Just to be clear, I am not saying the evidence above completely refutes Doug’s comments that labor is at a crossroads and is potentially in a downward spiral. I just don’t believe all of labor’s loss has beceome capital’s gain.
Carlito Brigante says
Paul, the S & P returns over the last ten years have swung wildly.
2000 ?9.10%
2001 ?11.89%
2002 ?22.10%
2003 28.69%
2004 10.88%
2005 4.91%
2006 15.79%
2007 5.49%
2008 ?37.00%
2009 26.46%
2010 15.06%
2011 2.05%
The stock market is only a rough proxy for economic performance. Stocks are investment vehicles that are always in competition with commodities, bonds, futures, real estate.
It is reported that publically traded corporations are sitting on hoardes of cash. They are not reinvesting it because of numerous reasons, lack of demand, uncertainty, whatever. And they are apparently not too concerned with their stock prices because I have not read about massive stock buy-backs. And they are not paying it out in extra dividends.
The best explanation of stock price movements I have seen is the secular bull and bear cycles of approximately 17 years, when stocks move from being widely under-valued to widely overvalued. http://www.crestmontresearch.com/faqs/#20-secular-stock-market-cycles
Crestmont Research covers this phenomena well. We are currently in a secular bear cycle that began in 2000 with the Internet Bubble collapse.
Preceding that was a Secular Bull that ran from 1982. 1964 to 1982 was another Bear with a bottom in the mid-1970s. And these cycles continue back through history. Within these secular bulls and bears will be a year or two of cyclical bull and bear markets. BTW, secular refers to periods of time, not religous or nonreligous.
Maybe a different question than you asked, but I have learned never to read the day’s stock market returns as short-term GDP report.
Paddy says
Don’t discount the need for “labor” when you heed the advice ” prepare yourself to have a skill that will be valuable to others. “.

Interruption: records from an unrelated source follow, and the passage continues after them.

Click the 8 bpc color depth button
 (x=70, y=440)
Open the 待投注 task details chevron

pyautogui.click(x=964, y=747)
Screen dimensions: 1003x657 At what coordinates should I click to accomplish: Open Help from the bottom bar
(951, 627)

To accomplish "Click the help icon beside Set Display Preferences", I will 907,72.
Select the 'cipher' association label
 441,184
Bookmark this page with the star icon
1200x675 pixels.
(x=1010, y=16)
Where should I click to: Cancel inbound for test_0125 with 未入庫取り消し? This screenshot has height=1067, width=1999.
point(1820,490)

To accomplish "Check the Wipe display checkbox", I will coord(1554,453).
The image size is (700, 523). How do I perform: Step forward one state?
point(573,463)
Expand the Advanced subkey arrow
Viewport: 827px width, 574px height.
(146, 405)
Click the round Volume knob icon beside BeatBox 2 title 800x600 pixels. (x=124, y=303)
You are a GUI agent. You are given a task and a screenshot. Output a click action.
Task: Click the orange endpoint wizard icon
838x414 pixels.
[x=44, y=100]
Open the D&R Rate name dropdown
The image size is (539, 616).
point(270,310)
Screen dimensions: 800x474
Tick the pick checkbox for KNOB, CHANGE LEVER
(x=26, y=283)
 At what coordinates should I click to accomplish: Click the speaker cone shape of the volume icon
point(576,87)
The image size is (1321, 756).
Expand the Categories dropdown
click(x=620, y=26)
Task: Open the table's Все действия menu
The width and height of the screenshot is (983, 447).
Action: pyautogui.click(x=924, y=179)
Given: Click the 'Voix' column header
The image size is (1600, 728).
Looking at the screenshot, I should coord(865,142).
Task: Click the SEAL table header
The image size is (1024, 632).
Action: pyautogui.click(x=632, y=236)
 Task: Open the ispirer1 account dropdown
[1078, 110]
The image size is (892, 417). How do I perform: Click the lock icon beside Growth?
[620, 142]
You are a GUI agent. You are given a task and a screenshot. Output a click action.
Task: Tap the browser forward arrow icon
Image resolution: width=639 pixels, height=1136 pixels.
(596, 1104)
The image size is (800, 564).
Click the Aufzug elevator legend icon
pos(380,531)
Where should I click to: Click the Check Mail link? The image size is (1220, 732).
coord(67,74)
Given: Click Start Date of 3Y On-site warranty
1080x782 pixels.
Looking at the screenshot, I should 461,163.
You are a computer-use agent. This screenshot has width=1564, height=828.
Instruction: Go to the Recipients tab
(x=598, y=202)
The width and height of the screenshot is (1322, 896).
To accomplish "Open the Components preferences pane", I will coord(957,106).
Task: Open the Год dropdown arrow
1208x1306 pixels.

At recent Economic Development roundtable in Hamilton County, where something like 90% of kids go to college, there is a desperate need for technicians in manufacturing and automotive/machinery repair. A good mechanic at John Deere, Hare Chevy, etc, it going to make around $60k. It requires some post-secondary training, but it doesn’t need college.
Nate Williams says
Excellent point. The economy may be less dependent upon labor, but it will never be completely independent. Your point is a good illustrtion of thinking through the application of your training and education differently. I just don’t think that you can reflexively get a job on an assembly line or head off to get a four-year degree at a private liberal arts college. You have to think through it a bit more.